++++ MATERIAL PROVIDED

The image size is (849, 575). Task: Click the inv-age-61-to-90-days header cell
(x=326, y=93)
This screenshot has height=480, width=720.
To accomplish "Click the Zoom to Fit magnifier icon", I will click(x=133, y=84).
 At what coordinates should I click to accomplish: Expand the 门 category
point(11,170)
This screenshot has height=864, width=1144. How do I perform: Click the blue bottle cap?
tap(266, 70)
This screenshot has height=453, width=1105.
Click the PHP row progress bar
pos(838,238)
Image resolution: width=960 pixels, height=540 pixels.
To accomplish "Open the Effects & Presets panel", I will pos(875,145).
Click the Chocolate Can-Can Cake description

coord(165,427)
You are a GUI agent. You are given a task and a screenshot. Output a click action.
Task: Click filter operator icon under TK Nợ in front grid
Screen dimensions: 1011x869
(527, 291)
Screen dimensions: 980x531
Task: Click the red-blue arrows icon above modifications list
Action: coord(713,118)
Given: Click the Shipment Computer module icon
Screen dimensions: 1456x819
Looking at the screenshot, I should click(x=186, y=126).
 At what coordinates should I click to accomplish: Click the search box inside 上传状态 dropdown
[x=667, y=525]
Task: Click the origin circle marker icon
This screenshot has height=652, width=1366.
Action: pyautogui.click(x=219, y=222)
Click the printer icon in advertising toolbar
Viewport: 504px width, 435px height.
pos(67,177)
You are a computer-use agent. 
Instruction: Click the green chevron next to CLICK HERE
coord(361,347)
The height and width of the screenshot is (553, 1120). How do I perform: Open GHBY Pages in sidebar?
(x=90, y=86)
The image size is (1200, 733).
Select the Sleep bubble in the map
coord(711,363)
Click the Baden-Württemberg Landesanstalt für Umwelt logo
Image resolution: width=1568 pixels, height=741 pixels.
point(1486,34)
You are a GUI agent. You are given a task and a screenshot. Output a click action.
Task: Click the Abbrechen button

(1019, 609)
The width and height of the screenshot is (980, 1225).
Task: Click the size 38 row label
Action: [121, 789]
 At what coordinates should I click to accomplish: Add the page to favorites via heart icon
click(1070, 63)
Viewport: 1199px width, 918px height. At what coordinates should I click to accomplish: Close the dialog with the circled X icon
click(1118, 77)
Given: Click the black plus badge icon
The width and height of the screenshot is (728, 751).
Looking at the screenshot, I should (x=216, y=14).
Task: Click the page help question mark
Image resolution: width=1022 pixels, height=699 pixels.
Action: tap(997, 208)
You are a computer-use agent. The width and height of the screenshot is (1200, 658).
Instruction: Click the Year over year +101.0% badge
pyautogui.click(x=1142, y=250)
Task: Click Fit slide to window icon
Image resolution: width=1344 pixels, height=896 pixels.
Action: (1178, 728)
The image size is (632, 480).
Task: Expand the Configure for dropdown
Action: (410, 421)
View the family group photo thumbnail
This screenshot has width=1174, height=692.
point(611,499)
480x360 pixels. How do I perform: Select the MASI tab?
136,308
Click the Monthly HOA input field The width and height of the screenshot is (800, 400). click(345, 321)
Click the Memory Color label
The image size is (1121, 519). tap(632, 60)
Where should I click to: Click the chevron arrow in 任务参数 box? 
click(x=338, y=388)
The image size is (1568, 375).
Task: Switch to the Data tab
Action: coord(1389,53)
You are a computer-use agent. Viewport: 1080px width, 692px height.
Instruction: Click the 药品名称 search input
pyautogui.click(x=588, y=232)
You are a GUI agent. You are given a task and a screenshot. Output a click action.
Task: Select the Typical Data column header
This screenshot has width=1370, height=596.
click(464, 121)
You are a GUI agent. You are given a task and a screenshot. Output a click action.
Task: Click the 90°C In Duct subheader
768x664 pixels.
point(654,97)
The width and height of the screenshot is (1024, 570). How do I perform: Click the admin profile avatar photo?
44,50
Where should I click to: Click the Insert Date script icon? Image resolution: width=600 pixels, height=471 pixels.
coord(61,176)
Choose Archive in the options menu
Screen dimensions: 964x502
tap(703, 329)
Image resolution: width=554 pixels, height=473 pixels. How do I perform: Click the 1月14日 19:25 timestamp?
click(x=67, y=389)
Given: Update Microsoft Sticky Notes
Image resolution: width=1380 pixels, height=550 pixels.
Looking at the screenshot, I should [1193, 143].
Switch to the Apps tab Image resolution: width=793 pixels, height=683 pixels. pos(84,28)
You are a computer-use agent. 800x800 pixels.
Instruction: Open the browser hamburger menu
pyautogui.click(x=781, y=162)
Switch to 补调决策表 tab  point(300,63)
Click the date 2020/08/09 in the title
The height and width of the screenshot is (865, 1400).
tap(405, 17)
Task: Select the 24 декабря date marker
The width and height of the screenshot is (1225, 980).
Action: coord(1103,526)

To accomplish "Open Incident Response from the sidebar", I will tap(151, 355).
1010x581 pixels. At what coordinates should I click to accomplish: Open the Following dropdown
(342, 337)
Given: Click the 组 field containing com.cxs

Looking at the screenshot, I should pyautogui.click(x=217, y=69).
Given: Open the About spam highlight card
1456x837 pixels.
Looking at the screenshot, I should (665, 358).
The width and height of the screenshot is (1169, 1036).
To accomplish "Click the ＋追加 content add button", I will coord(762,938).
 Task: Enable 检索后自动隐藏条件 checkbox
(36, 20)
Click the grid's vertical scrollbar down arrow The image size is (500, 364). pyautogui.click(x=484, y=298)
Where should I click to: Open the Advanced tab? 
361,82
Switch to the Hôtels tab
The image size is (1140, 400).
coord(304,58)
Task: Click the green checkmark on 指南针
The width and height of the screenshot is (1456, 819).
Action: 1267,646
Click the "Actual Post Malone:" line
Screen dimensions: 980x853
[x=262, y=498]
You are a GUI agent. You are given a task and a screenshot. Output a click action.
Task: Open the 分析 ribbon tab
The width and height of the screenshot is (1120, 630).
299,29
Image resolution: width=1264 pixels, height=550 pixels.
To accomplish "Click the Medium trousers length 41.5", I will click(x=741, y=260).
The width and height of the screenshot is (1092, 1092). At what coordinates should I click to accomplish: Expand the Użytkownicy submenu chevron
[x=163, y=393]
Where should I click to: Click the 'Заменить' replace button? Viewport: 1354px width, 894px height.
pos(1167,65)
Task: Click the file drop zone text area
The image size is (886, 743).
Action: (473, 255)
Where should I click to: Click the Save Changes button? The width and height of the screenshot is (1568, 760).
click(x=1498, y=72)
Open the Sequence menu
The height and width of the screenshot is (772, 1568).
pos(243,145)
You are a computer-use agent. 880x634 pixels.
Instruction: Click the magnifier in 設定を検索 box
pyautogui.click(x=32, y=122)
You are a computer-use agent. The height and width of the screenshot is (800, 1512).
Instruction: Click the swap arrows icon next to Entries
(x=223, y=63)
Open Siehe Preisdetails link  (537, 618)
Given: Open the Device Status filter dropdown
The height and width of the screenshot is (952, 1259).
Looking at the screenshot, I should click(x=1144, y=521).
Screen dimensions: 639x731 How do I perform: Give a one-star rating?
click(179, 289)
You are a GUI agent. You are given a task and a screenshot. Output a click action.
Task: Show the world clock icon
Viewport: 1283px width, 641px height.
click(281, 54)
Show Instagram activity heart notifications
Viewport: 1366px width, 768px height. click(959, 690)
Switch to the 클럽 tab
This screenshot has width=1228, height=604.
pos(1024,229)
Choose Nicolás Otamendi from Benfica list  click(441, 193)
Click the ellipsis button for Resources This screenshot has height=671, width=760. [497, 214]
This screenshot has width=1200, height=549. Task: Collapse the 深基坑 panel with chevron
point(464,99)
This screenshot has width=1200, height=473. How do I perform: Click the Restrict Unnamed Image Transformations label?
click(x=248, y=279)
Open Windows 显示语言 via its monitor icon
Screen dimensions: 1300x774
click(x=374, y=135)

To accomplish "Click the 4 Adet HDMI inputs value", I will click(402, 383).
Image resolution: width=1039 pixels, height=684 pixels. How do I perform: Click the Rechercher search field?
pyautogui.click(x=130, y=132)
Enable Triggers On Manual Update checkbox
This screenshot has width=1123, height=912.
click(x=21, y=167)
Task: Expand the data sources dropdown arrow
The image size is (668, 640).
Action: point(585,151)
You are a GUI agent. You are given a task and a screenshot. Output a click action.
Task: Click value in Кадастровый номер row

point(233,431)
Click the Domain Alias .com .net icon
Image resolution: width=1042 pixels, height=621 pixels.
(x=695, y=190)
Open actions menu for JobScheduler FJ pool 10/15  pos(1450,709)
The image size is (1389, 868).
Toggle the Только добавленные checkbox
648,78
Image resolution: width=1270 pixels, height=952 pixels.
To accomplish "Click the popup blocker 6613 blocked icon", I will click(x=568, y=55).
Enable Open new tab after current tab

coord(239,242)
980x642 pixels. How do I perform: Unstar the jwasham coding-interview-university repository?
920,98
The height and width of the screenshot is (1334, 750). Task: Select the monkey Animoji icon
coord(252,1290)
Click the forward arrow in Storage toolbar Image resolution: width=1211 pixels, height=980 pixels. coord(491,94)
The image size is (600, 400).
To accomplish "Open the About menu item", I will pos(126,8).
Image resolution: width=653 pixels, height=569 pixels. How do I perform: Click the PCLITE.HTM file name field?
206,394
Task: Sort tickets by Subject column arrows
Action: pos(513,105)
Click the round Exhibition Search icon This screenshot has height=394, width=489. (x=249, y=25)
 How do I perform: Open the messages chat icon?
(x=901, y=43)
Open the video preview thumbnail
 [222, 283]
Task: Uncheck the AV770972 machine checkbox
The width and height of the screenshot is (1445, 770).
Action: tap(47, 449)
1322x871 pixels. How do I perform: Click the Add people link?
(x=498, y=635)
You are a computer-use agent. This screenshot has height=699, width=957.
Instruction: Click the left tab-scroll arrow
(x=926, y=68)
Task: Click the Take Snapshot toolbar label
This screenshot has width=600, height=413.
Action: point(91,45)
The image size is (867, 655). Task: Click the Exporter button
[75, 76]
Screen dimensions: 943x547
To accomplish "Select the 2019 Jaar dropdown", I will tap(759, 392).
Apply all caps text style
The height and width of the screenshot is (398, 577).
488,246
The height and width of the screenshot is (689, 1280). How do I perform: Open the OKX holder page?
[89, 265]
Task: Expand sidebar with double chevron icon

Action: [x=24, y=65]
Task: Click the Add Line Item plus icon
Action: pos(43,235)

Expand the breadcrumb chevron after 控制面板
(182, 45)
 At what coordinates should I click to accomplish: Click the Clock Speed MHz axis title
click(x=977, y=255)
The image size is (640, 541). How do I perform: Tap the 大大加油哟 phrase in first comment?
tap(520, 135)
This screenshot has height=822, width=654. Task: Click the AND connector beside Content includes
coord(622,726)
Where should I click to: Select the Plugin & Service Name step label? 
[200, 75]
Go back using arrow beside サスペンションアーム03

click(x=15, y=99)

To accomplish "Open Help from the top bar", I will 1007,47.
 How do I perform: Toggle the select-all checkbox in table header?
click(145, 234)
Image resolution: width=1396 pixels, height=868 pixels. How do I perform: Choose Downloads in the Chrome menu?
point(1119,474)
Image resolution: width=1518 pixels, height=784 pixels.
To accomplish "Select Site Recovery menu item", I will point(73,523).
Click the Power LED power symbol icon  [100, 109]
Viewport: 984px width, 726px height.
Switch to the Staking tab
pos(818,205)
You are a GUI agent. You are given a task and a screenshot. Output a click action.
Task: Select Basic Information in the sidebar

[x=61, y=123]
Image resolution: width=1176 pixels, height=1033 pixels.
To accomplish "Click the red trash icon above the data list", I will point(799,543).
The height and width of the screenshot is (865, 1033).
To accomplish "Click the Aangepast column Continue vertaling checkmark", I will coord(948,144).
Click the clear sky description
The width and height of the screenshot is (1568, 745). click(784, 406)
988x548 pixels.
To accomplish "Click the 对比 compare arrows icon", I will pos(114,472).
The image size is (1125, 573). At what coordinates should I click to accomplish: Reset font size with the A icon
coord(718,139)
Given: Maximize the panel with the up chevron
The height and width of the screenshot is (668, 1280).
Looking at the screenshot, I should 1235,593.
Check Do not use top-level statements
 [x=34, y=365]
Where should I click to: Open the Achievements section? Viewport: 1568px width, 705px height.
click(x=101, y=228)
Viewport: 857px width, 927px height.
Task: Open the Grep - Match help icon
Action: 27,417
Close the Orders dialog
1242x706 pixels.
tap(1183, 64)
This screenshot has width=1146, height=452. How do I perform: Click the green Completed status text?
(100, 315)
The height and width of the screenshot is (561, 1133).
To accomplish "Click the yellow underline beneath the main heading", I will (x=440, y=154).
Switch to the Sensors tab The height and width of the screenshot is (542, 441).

++++++++

# DESCRIPTION OF THE TASK
Transcribe the lines above between the line holding "Task: Expand the data sources dropdown arrow" and the line holding "Image resolution: width=1270", inclusive, exactly as they stand and with nothing added.

# ANSWER SECTION
Task: Expand the data sources dropdown arrow
The image size is (668, 640).
Action: point(585,151)
You are a GUI agent. You are given a task and a screenshot. Output a click action.
Task: Click value in Кадастровый номер row

point(233,431)
Click the Domain Alias .com .net icon
Image resolution: width=1042 pixels, height=621 pixels.
(x=695, y=190)
Open actions menu for JobScheduler FJ pool 10/15  pos(1450,709)
The image size is (1389, 868).
Toggle the Только добавленные checkbox
648,78
Image resolution: width=1270 pixels, height=952 pixels.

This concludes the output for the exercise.